Although the ABMS established general requirements for MOC that its member boards must meet, each board is allowed to develop its own requirements. The foundations of the ABS MOC program were established before the term “maintenance of certification” was used. Professional standards have been a requirement for ABS certification since its beginning and exam requirements have been in place for more than a generation. All diplomates must fulfill the professional standing requirements to have a valid unrestricted state medical license, have hospital or ambulatory surgery center privileges if clinically active, and have references from the chief of surgery and the chair of the credentials committee where they practice.
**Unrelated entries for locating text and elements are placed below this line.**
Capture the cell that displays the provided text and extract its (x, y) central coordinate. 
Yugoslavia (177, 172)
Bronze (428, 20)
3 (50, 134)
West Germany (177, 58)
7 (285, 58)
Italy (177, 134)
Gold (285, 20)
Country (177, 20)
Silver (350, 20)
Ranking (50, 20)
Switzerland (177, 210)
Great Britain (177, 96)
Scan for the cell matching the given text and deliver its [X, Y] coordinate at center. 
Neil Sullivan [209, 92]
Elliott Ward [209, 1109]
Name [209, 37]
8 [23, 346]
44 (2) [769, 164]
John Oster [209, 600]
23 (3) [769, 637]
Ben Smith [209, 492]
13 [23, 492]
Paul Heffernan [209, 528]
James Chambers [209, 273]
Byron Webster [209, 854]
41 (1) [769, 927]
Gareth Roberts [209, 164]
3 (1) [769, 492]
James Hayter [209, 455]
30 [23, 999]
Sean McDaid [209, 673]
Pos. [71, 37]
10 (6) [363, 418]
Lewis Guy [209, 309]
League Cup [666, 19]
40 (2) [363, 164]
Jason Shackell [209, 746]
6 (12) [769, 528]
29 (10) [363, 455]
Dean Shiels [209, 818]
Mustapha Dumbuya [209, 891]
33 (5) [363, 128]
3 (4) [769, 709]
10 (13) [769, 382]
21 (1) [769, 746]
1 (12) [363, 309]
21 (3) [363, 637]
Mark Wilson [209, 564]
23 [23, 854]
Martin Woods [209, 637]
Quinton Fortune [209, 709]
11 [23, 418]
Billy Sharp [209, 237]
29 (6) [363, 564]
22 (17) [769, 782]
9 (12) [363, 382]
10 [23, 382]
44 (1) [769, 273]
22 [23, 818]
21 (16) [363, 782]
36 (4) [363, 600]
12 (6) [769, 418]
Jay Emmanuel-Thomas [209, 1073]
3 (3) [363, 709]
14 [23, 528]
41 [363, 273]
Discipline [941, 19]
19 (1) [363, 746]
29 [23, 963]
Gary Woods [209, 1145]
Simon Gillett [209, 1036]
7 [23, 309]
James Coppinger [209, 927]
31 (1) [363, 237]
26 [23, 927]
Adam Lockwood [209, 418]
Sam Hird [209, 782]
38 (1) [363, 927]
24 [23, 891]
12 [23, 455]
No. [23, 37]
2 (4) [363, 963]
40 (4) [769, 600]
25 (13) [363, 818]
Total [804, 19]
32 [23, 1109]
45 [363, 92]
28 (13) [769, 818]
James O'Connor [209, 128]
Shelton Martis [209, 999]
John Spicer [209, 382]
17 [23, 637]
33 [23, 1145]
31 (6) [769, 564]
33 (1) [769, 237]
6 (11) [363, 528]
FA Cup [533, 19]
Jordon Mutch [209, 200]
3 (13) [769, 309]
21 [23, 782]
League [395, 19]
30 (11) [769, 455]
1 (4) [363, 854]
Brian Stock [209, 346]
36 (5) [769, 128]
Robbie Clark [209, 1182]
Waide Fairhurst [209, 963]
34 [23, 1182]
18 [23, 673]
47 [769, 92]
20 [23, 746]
The ABS MOC program is meant to be practice relevant. This allows surgeons to satisfy the requirements by completing CME that they choose and by participating in performance assessment activities in a way that best applies to their practices. The requirement that two-thirds of the CME hours earned be self-assessment demonstrates a greater level of engagement of the learner and shows that knowledge acquisition is achieved at the conclusion of the activity. The addition of a practice performance improvement activity requirement has generated the most controversy and misunderstanding. To meet this requirement, diplomates are asked to assess some aspect of their practice and seek to improve that. This can be done in conjunction with a hospital through participation in a national, regional, or state registry that tracks patient outcomes, or by participating in a hospital-based quality improvement activity. Some diplomates have developed performance improvement activities within their offices by focusing on a specific area for evaluation, defining measures and goals for improvement, analyzing results and making changes when appropriate, and then reassessing to develop an action plan for improvement.